TASK STATEMENT: According to the passage on pandemic preparedness, which national and international partners must a coherent national plan collaborate with?

GIVEN PASSAGE:
************

What’s clear is that pandemic preparedness has not been part of our mindset in routine delivery of healthcare and the lack of such an incentive to weave it into the fabric of healthcare are clear. We need to change this paradigm, and “there must be specific federal funding allocated that is sustained in perpetuity to ensure biopreparedness,” the authors write.
As part of such preparedness, we must also focus not only protecting healthcare workers from contracting specific diseases, but remain focused on the psychological effects to themselves and their families of dealing with severe and prolonged mental stress in caring for critically ill patients.
“Healthcare worker safety goes beyond just physical safety. We must factor in and support staff with mental and psychological support,” added Madad.
Having a coherent national plan that is detailed and spelled out is essential from the outset of any pandemic response. This requires collaboration with national and international partners including the CDC, USAID (United States Agency for International Development), and the WHO, the authors explain. The goal is to work together in both containment and mitigation, but also to share knowledge, data, best practices, and lessons learned that can improve overall public health responses. Working together fosters a sense of shared common goals with the ability to improve outcomes for all nations.
Placing health care experts at the forefront to educate the public is critical during the pandemic. Risks must be addressed and communicated in a timely fashion, while combating misinformation and disinformation become a priority early on.
“Although the risk of Ebola transmission within the community in the USA was low in 2014–16, the public perceived the threat as much greater, requiring a coherent, one-voice approach from the federal government to better inform the public,” the authors write.
“Covid-19 is, however, a substantial public health threat with ongoing community transmission in the USA. Sharing conflicting information and largely politicizing the pandemic has led to greater loss of trust in science and life-saving public health measures with constant undermining of public health professionals,” they continued.

************

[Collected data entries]
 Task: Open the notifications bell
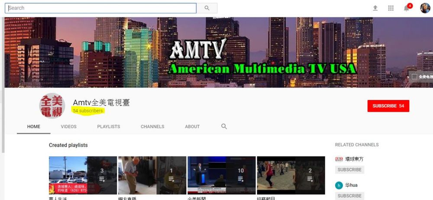pyautogui.click(x=406, y=8)
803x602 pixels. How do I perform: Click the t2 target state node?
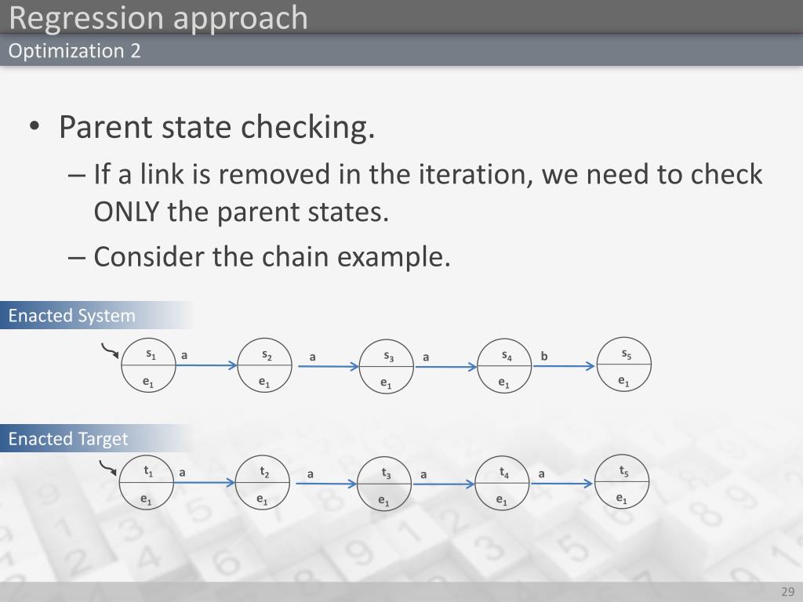[263, 483]
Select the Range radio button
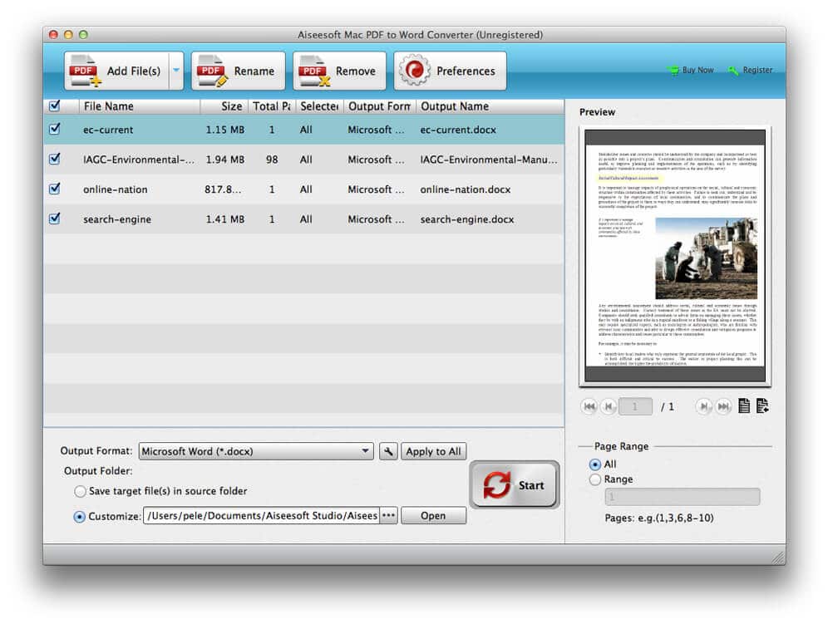Image resolution: width=828 pixels, height=624 pixels. (x=594, y=479)
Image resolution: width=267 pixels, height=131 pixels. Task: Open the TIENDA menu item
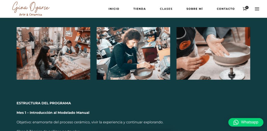tap(139, 9)
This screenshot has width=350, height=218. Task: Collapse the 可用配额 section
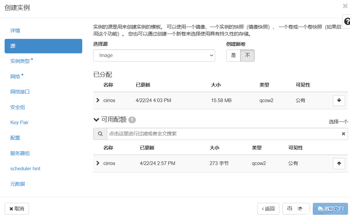coord(96,120)
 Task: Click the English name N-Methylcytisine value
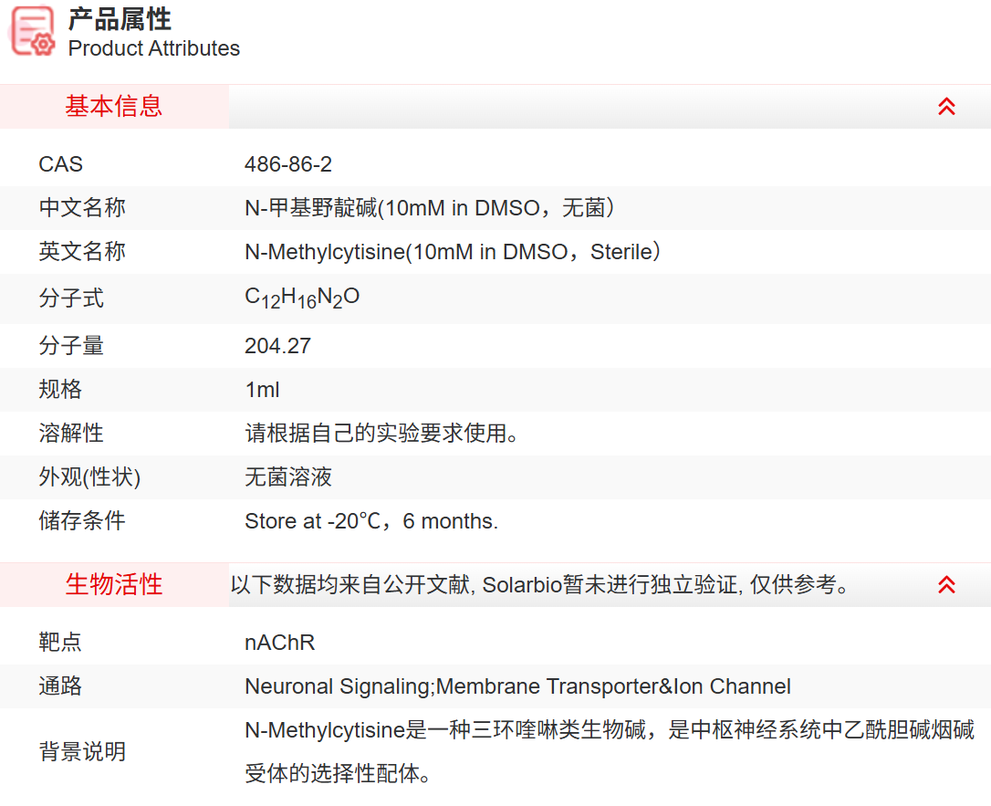(x=452, y=252)
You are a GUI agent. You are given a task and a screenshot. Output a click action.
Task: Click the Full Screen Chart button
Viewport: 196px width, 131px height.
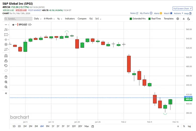[182, 8]
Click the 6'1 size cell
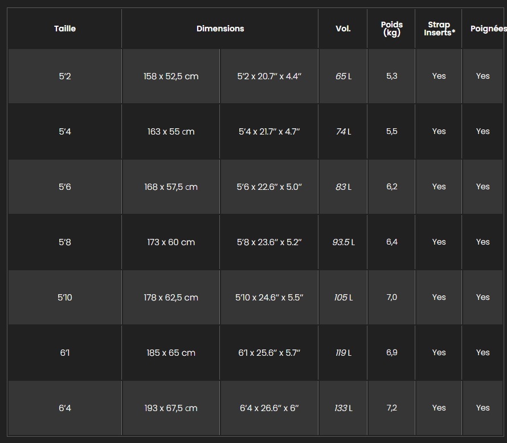507x443 pixels. click(x=65, y=353)
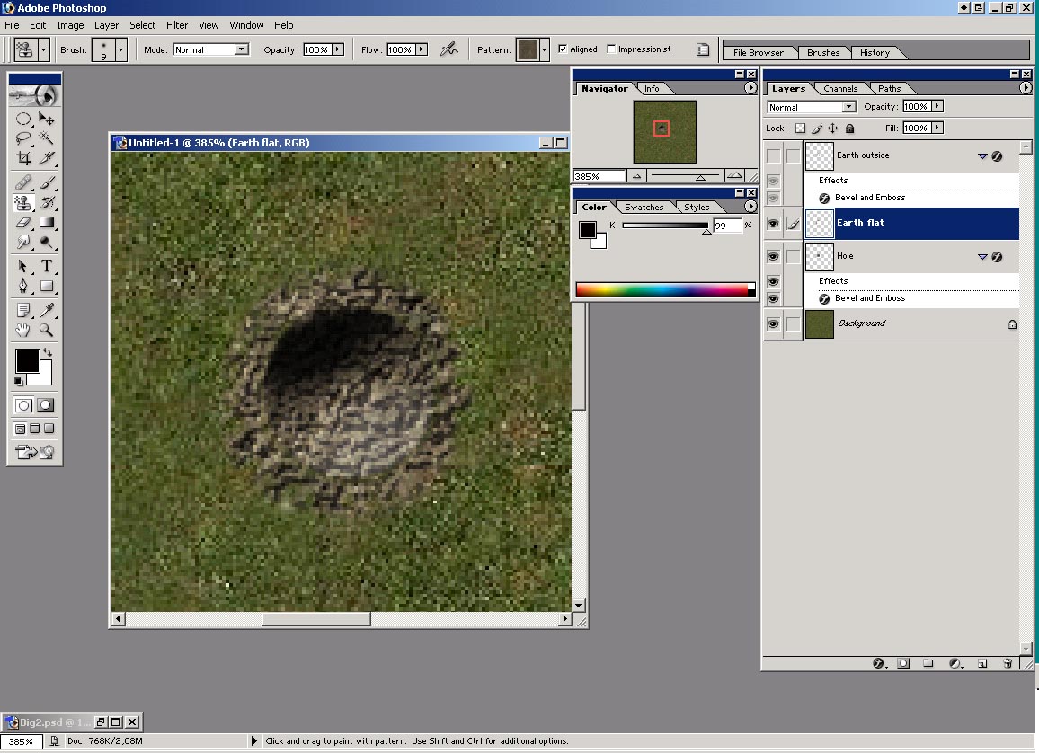The width and height of the screenshot is (1039, 753).
Task: Hide the Background layer
Action: [x=773, y=323]
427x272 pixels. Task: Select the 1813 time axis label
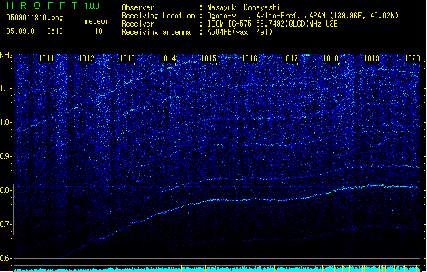pyautogui.click(x=127, y=58)
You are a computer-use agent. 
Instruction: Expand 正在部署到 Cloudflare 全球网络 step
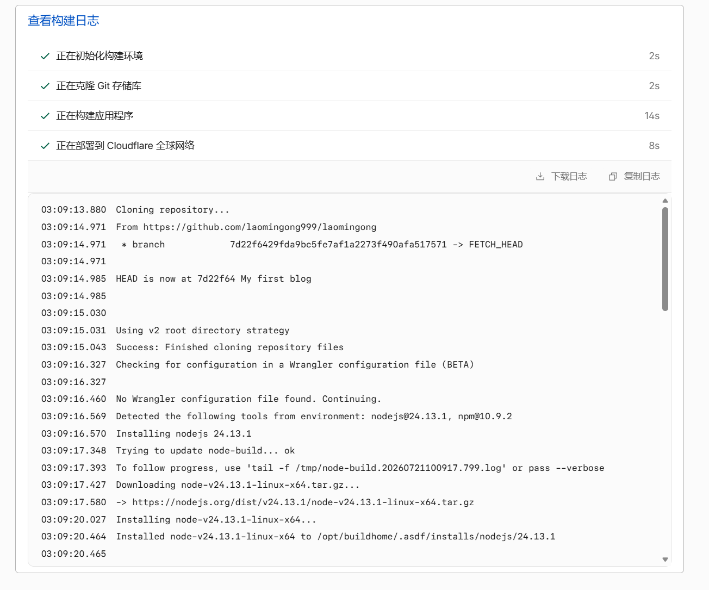[x=350, y=146]
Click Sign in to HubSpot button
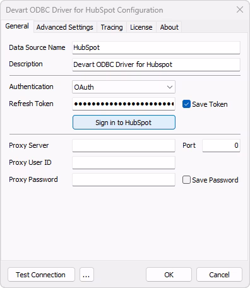 point(124,123)
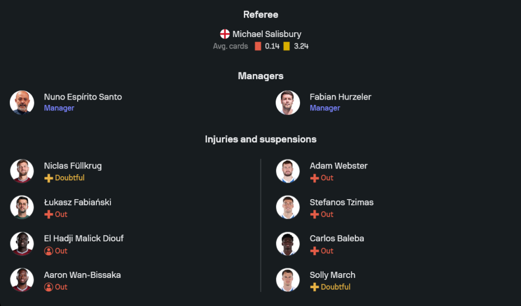Screen dimensions: 521x306
Task: Open referee Michael Salisbury's profile
Action: coord(267,34)
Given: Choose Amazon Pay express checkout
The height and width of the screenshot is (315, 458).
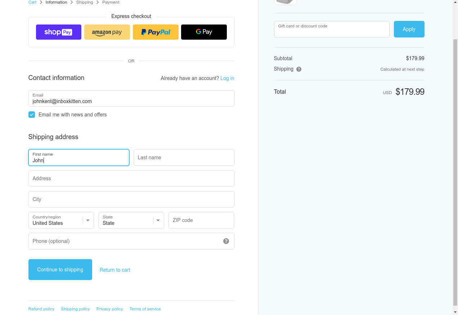Looking at the screenshot, I should tap(107, 32).
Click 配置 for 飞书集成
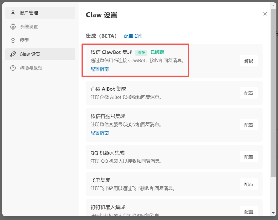This screenshot has height=220, width=278. click(x=249, y=184)
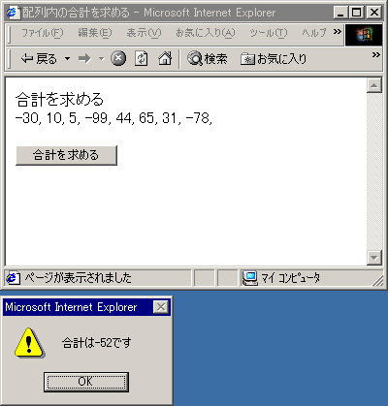
Task: Expand the Back button history dropdown
Action: [67, 59]
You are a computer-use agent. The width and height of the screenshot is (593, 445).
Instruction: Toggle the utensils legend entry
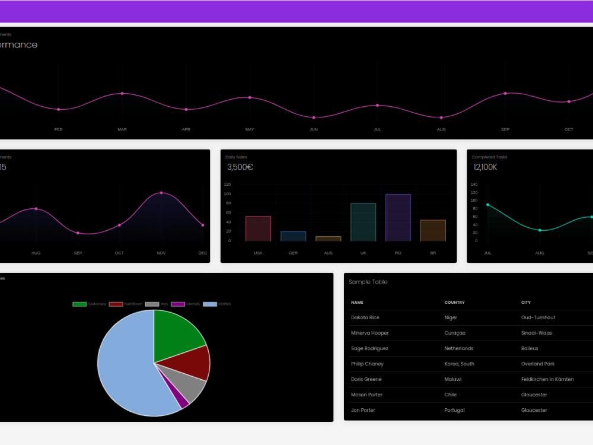coord(193,304)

************

TASK RESULT: The CDC, USAID (United States Agency for International Development), and the WHO.